Texte à lire>
++++++++++++++++++++
Texte intégral
COUR D'APPEL DE TOULOUSE
Minute 25/455
N° RG 25/00452 - N° Portalis DBVI-V-B7J-Q7JX
O R D O N N A N C E
L'an DEUX MILLE VINGT CINQ et le seize avril à 16h00
Nous I. MARTIN DE LA MOUTTE, Conseillère magistrat délégué par ordonnance de la première présidente en date du 09 avril 2025 pour connaître des recours prévus par les articles L. 743-21 et L. 342-12 du code de l'entrée et du séjour des étrangers et du droit d'asile
Vu l'ordonnance rendue le 14 Avril 2025 à 20H04 par le magistrat du siège du tribunal judiciaire de Toulouse ordonnant la mise en liberté de :
[B] [D] [V]
né le 15 Juin 1994 à [Localité 1] (GUINEE)
++++++++++++++++++++
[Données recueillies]
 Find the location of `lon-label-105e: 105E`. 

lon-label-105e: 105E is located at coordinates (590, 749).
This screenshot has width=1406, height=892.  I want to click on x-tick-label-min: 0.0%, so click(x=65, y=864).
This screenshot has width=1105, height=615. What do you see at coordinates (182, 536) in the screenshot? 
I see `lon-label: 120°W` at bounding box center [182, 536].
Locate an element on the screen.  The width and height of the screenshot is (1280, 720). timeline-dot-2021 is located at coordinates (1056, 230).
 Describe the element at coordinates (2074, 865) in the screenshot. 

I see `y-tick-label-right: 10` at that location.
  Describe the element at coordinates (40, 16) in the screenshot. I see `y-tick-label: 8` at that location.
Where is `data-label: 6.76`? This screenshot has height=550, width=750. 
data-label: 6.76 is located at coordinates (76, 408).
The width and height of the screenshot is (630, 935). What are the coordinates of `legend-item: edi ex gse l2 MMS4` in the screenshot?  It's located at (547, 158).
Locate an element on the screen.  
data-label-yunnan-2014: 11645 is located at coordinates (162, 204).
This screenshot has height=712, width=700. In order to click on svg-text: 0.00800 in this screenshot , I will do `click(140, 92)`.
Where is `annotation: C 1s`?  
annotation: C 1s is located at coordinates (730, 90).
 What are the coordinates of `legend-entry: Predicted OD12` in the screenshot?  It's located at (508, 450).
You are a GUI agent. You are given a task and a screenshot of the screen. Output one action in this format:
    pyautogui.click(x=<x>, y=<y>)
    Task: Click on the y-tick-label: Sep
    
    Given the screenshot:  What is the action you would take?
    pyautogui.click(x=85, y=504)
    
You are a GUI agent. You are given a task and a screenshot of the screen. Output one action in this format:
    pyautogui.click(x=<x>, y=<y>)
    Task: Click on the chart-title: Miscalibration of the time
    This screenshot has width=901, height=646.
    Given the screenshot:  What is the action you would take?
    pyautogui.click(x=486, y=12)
++++++++++++++++++++
Consigne A>
Dans l'ordonnance de la cour d'appel de Toulouse, à quelle date la première présidente a-t-elle désigné la conseillère par ordonnance ?
Consigne B>
Recopiez le passage de l'ordonnance qui va de « Texte intégral » jusqu'à « [Localité 1] (GUINEE) » compris.

Réponse finale A>
Le 9 avril 2025.

Réponse finale B>
Texte intégral
COUR D'APPEL DE TOULOUSE
Minute 25/455
N° RG 25/00452 - N° Portalis DBVI-V-B7J-Q7JX
O R D O N N A N C E
L'an DEUX MILLE VINGT CINQ et le seize avril à 16h00
Nous I. MARTIN DE LA MOUTTE, Conseillère magistrat délégué par ordonnance de la première présidente en date du 09 avril 2025 pour connaître des recours prévus par les articles L. 743-21 et L. 342-12 du code de l'entrée et du séjour des étrangers et du droit d'asile
Vu l'ordonnance rendue le 14 Avril 2025 à 20H04 par le magistrat du siège du tribunal judiciaire de Toulouse ordonnant la mise en liberté de :
[B] [D] [V]
né le 15 Juin 1994 à [Localité 1] (GUINEE)